**Task:**
Print everything in the article on nutrition and cancer from "Yet, according to" down to "have been prevented.", word for word.

**Quoted passage:**
■ ■ ■
No magic food: Understanding nutrition and the causes of cancer
The role diet plays in a person’s cancer risk has been the subject of debate for many years, as people seek that one “super” food that might prevent cancer.
“The reality is that there’s not one ‘magic bullet’ food or nutrient that will prevent cancer,” says Carrie Daniel-MacDougall, Ph.D., assistant professor in Epidemiology at MD Anderson. “Nearly every large clinical trial testing a vitamin or supplement has been disappointing. Nutrition is a science. We have to remember to think critically and not just follow popular trends.”
As a nutritional epidemiologist, Daniel’s research has traditionally focused on the role diet plays in cancer development and prevention.
“The problem with cancer is that it’s not one disease,” Daniel says. “What we find for one type of cancer may not translate to another.”
Cancer risk lowered by small changes in habits
With the staggering public health problem of obesity now ranked as the primary cause of cancer in non-smokers, she believes we can learn more from a broader approach targeting obesity and related conditions, like diabetes and hypertension, that are also linked to some cancers.
“Epidemiology has been integral in providing research to support the promise that cancer risk can be lowered by making small, positive changes to everyday habits,” she says. “We need to continue to build the scientific and mechanistic evidence for obesity and cancer, while searching for links to modifiable risk factors, like diet and physical activity.”
Daniel was the lead investigator on the largest prospective analysis to date of the relationship between fiber intake and renal cell carcinoma, the most common type of kidney cancer. In this study, she showed that high dietary fiber intake from fiber-rich plant foods — like beans or legumes, whole grains and cruciferous vegetables — was associated with a 20% reduction in the risk of developing kidney cancer. The study, published in the American Journal of Clinical Nutrition, followed the dietary and lifestyle habits of 500,000 healthy men and women between the ages of 50 and 71 over 10 years for cancer incidence or development.
This type of research is a step toward educating people on choosing the right foods to help fight the internal mechanisms that may contribute to obesity and cancer.
Daniel is also studying the vast gut microbiome. “We know that many different bacteria live within the digestive tract and affect a person’s health. I’m interested in how these bacteria are shaped by dietary habits and influence the risk of developing obesity and cancer.”
The facts are daunting
More than one-third of U.S. adults are obese with medical costs of $147 billion in 2008 alone.
Yet, according to the Centers for Disease Control and Prevention, obesity-related conditions — heart disease, stroke, type 2 diabetes and certain types of cancer — cause deaths that might have been prevented.
At MD Anderson, the condition, increasingly referred to as a disease itself, is being addressed on several fronts by behavioral scientists, epidemiologists and clinical cancer prevention experts.
■ ■ ■
**Stored data:**
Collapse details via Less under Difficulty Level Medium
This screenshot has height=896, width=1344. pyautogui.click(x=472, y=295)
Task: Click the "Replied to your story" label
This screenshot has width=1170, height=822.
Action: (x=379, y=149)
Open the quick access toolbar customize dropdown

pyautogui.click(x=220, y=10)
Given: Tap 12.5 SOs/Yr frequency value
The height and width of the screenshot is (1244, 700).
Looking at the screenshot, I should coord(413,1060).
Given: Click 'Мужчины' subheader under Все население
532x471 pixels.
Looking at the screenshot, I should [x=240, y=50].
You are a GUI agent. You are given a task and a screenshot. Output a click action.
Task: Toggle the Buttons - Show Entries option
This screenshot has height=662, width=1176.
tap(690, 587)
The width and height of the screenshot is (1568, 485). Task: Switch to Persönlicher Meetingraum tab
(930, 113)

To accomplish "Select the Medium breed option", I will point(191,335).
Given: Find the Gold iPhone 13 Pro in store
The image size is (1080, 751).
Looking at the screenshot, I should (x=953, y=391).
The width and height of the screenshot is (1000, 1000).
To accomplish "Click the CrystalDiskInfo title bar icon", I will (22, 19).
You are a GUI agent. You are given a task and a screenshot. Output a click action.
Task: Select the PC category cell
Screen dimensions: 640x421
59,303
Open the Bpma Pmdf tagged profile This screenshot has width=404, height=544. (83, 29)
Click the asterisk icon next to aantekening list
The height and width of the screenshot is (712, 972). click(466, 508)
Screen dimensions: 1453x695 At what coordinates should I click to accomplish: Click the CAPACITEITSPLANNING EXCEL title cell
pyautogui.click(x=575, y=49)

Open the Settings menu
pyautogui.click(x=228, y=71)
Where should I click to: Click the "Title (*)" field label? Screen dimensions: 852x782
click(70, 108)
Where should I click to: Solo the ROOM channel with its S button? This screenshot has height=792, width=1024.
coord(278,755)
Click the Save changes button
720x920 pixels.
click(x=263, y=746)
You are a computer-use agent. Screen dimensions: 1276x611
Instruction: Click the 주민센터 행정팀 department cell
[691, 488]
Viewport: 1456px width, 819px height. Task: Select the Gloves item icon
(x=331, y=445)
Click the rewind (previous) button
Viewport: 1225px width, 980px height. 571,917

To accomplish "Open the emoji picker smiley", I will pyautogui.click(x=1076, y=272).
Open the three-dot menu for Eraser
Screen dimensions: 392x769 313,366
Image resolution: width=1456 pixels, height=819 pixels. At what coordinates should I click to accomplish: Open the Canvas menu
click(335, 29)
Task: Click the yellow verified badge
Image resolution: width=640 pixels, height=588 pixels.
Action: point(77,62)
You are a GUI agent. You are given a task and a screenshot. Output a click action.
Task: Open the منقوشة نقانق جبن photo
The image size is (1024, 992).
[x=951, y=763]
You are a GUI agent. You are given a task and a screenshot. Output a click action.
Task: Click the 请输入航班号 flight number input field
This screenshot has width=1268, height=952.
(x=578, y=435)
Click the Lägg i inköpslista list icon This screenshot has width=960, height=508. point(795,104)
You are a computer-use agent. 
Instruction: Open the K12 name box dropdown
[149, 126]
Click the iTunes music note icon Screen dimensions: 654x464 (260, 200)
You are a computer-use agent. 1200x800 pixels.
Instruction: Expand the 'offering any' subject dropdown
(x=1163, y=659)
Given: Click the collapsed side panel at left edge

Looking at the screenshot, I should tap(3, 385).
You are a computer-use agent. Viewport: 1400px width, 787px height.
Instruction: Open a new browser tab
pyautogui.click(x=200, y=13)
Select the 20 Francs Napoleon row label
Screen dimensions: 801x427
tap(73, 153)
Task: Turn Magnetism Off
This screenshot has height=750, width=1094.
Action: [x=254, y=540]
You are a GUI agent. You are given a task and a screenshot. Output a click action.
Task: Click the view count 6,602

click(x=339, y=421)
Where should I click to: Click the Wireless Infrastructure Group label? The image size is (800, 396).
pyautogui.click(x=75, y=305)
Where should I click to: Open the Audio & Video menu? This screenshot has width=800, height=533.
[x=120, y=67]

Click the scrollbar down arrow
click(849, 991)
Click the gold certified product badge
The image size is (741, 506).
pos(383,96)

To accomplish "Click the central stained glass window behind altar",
■ ■ ■
**Task result:**
Yet, according to the Centers for Disease Control and Prevention, obesity-related conditions — heart disease, stroke, type 2 diabetes and certain types of cancer — cause deaths that might have been prevented.